Manolo, que conocía bien a su hermano y a su cuñada, sabía que esas palabras no eran fruto de la calentura de una noche, por muy perra que fuera.

-¿Y qué habéis pensado? –preguntó en un plural premeditado.

-Pues que no estaría de más escribirle luego unas letras al gobernador, por lo menos pa’ que se entere de lo que pasa –replicó Luisito.

-¿Y no lo ha de saber? –preguntó escéptico ante la medida Antonio.

-¡Pues si lo sabe que sepa que nosotros también lo sabemos! –sentenció.

     Inés sirvió más café a Juanito, rellenó los vasos de Eldón y Antonio poniéndole otro a Luisito. Sin duda, aquella era una noche especial. Y mientras servía ordenó:

-Mas vale que alguno vaya a buscar a Nito que él sabrá qué escribir.

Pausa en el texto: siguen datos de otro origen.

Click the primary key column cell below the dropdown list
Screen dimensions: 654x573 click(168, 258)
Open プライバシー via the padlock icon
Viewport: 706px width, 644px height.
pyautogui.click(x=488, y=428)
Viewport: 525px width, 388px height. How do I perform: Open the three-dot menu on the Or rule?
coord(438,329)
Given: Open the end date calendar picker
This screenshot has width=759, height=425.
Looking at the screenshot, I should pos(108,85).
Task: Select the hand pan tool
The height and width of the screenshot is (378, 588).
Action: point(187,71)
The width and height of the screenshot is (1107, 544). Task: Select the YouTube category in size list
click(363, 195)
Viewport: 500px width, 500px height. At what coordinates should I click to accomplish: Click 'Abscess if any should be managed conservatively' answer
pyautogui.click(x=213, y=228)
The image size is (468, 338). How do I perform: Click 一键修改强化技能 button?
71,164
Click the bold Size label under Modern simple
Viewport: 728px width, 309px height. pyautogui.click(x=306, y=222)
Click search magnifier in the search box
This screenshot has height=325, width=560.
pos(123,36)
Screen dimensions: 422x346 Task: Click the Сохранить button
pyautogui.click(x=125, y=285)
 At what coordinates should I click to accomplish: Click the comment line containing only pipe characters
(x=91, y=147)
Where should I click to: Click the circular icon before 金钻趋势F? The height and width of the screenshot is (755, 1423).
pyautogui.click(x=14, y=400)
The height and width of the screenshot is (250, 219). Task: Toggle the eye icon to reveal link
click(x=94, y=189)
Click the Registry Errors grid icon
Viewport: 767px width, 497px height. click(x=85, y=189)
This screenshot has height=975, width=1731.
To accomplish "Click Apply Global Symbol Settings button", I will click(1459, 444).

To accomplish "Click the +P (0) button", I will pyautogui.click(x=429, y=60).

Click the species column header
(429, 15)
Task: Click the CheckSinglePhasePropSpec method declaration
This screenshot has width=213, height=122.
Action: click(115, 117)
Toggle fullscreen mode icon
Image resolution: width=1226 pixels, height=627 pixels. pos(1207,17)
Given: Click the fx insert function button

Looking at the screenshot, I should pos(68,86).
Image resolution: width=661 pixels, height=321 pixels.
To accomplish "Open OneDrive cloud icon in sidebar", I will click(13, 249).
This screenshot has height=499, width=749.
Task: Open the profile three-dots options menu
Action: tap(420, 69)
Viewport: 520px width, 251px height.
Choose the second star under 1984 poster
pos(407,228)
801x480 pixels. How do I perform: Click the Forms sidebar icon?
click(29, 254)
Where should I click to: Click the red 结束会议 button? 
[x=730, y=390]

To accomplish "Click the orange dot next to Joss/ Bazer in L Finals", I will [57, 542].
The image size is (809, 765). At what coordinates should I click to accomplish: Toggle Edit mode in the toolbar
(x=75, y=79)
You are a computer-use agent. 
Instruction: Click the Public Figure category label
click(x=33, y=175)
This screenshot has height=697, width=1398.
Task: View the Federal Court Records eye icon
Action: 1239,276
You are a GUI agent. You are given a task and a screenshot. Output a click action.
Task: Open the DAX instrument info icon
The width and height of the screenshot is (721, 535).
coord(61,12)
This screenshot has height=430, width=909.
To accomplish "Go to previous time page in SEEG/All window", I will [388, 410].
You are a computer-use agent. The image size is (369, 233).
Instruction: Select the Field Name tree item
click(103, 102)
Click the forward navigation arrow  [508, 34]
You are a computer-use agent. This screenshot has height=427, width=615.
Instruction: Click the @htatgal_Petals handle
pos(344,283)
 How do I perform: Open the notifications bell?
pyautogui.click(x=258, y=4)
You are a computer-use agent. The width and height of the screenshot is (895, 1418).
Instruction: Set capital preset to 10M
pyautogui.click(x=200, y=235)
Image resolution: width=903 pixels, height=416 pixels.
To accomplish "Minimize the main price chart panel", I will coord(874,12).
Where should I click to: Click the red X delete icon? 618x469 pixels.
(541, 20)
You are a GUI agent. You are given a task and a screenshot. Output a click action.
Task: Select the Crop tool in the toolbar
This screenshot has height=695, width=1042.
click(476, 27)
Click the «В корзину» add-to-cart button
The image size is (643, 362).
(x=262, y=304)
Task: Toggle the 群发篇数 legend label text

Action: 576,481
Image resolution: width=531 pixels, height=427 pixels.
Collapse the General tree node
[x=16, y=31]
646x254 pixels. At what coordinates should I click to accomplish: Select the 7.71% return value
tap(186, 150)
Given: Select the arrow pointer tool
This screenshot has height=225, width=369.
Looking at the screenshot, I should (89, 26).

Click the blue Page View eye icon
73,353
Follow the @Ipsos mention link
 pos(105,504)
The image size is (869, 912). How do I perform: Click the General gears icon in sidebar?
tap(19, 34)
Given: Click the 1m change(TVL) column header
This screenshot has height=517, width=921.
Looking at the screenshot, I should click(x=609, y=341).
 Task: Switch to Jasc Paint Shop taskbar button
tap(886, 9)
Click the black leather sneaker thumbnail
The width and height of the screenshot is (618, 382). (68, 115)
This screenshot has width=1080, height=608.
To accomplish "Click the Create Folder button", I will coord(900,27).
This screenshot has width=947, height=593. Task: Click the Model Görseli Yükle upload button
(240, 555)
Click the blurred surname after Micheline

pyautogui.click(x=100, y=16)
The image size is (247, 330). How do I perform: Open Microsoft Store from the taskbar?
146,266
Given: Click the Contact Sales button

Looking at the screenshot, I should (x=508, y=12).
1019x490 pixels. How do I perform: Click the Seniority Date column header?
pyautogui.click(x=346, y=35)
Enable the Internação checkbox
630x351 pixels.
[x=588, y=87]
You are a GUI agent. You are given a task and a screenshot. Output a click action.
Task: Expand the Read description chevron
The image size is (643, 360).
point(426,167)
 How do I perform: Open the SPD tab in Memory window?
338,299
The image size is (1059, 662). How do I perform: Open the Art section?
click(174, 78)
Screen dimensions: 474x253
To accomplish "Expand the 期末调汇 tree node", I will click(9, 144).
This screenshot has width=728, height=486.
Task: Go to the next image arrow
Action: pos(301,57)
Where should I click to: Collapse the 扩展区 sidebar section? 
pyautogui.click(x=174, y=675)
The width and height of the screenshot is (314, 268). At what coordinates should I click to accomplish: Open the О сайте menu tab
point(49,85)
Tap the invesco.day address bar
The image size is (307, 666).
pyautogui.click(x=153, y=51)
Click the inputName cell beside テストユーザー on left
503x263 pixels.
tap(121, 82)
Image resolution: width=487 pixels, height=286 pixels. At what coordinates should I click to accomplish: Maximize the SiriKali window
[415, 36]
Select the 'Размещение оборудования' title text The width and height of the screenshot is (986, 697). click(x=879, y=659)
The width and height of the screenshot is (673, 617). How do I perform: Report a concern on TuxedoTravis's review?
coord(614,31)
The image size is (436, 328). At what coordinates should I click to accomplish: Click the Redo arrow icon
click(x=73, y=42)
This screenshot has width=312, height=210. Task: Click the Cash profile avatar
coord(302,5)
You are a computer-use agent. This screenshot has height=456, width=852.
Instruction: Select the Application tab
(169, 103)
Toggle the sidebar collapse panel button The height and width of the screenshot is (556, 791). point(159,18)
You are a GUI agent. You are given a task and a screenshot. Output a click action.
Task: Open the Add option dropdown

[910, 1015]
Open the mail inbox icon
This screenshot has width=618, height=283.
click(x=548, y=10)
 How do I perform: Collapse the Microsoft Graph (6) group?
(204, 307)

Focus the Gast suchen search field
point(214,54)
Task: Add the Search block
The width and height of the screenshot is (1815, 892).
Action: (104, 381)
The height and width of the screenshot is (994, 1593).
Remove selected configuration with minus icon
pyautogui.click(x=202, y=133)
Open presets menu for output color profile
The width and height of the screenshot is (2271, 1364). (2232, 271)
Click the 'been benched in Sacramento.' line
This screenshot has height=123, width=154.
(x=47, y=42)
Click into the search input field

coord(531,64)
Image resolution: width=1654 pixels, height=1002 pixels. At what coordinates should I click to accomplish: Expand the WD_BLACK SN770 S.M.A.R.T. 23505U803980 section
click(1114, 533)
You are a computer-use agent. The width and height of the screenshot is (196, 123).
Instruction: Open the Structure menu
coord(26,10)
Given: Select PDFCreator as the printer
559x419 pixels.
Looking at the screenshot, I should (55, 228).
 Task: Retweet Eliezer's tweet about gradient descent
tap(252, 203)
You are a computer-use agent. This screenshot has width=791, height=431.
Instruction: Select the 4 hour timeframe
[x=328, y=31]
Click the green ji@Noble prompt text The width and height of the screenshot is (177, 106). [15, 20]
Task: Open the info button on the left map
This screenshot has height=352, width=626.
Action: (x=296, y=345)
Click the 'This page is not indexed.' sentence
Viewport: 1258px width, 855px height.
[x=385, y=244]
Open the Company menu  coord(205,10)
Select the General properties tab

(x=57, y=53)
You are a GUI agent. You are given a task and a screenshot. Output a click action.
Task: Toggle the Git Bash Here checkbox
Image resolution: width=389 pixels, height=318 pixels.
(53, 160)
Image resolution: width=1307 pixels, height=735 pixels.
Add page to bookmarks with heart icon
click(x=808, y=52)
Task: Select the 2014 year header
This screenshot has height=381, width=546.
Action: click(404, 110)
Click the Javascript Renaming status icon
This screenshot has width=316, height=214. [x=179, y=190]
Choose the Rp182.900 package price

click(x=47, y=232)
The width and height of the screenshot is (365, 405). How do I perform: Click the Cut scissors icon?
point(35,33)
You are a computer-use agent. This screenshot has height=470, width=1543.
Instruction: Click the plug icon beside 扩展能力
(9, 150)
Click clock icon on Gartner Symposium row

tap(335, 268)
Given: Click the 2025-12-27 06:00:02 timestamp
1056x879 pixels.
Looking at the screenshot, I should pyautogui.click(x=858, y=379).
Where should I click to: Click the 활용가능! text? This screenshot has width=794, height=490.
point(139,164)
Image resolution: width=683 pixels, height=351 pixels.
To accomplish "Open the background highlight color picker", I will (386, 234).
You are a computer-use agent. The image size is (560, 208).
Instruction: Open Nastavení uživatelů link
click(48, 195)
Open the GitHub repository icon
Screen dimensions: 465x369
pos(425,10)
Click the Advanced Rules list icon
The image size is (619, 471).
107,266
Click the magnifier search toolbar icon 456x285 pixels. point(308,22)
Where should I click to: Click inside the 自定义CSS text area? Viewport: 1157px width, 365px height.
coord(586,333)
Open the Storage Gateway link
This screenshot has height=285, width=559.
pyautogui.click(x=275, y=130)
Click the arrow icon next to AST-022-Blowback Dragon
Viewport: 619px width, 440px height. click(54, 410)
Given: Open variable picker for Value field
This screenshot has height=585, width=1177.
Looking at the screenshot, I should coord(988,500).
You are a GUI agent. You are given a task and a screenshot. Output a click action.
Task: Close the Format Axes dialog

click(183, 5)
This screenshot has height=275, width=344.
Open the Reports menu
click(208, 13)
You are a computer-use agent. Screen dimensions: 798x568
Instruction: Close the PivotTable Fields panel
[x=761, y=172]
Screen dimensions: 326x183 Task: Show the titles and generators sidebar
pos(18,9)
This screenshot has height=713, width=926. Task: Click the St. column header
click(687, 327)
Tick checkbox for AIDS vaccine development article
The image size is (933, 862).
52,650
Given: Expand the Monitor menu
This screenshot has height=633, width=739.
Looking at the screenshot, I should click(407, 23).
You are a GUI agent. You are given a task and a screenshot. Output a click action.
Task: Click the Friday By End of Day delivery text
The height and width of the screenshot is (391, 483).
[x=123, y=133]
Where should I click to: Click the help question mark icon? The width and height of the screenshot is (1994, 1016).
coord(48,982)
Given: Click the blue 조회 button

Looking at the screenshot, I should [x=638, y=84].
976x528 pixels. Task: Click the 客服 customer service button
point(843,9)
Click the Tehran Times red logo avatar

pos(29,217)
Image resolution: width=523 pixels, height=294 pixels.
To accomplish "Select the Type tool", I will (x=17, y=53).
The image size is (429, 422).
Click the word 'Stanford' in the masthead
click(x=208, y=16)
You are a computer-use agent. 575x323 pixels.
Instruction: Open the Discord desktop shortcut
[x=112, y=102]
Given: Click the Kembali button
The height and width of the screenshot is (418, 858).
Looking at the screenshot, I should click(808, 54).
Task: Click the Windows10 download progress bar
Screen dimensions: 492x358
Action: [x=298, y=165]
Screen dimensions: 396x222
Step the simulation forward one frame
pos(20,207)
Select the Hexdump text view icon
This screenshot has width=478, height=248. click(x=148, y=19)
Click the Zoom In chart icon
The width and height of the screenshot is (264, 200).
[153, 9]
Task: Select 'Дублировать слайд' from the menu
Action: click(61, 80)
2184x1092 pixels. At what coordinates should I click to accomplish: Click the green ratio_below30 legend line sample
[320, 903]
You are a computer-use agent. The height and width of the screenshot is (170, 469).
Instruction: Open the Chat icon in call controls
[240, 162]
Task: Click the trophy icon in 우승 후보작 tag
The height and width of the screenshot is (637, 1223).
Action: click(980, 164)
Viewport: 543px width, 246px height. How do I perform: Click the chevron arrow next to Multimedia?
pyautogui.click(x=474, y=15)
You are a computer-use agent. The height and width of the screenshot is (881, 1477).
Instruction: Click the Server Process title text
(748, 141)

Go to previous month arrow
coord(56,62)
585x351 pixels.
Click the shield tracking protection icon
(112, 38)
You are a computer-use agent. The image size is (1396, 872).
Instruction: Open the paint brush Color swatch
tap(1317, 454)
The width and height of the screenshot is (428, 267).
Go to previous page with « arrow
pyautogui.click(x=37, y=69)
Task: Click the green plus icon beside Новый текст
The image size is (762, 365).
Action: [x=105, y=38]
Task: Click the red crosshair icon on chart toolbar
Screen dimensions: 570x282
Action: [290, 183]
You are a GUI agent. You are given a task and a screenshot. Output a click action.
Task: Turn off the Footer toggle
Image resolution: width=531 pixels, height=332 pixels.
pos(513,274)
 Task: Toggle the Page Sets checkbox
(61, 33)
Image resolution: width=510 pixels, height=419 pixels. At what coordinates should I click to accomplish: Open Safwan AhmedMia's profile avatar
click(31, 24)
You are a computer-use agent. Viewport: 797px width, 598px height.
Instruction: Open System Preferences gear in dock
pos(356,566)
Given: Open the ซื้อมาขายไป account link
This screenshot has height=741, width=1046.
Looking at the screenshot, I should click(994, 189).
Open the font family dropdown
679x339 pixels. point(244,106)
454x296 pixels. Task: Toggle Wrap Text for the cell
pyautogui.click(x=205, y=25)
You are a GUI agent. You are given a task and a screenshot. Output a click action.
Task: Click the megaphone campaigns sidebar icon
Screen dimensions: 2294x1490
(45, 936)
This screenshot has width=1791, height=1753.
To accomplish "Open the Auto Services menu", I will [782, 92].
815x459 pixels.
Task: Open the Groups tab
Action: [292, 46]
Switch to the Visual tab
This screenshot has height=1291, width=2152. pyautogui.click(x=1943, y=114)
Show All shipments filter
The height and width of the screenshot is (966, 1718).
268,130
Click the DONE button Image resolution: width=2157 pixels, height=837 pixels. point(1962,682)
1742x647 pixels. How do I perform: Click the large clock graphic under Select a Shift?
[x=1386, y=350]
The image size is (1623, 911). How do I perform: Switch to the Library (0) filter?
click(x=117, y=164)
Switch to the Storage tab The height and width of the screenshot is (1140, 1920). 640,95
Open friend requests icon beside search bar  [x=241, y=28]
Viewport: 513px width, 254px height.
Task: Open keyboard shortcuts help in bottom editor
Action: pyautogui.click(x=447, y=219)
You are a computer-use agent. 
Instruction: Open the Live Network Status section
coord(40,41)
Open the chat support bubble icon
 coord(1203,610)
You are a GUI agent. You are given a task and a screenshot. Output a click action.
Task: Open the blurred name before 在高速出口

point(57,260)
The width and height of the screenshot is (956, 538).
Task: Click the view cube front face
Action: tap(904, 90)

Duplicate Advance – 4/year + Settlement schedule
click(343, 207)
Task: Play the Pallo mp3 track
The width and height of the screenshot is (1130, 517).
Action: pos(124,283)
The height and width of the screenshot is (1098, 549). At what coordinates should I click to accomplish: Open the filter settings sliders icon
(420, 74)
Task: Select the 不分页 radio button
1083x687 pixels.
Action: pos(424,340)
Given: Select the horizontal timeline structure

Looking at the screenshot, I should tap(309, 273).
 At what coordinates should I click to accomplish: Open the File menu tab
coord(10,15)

     Antonio, que todavía conservaba la humedad del camino, sin pensárselo dos veces, se encaminó a buscar a Nito, el maestro nacido y criado en el pueblo que llevaba unos días por allí.

     Apenas fueron diez minutos vividos en silencio, un silencio que a nadie incomodó porque entre aquellas gentes alistanas no se necesitaba rellenar los tiempos con voces. Cuando Antonio y Nito entraron, el maestro fue directo a su lugar de costumbre en el escaño que presidia la lumbre. Inés le ofreció un café que él recogió con la mano izquierda mientras con la derecha buscaba en el bolsillo de su pantalón un pequeño papel que sacó con la tranquilidad que le caracterizaba. Nito ya traía todo pensado, estaba claro que (como había sospechado Manolo) aquella noche no era nueva, sino el fruto del cansancio que se había comido a la resignación.

     El maestro se sentó y comenzó a leer, con voz grave y serena, la carta dirigida al Gobernador Civil de Zamora…

“Los abajo firmantes, vecinos del pueblo de Tolilla… somos un pueblo pequeño, muy pequeño, pero no creemos que por ello tengamos que estar condenados a vivir incomunicados…” .

     Y aquella noche de perros se convirtió en el amanecer de un pueblo que se había cansado de esperar como regalo lo que le correspondía por justicia.

*Extracto de un texto real de una carta enviada al Gobierno Civil de Zamora con fecha 30 de marzo de 1978 y recibida en dicho lugar el 4 de abril del mismo año."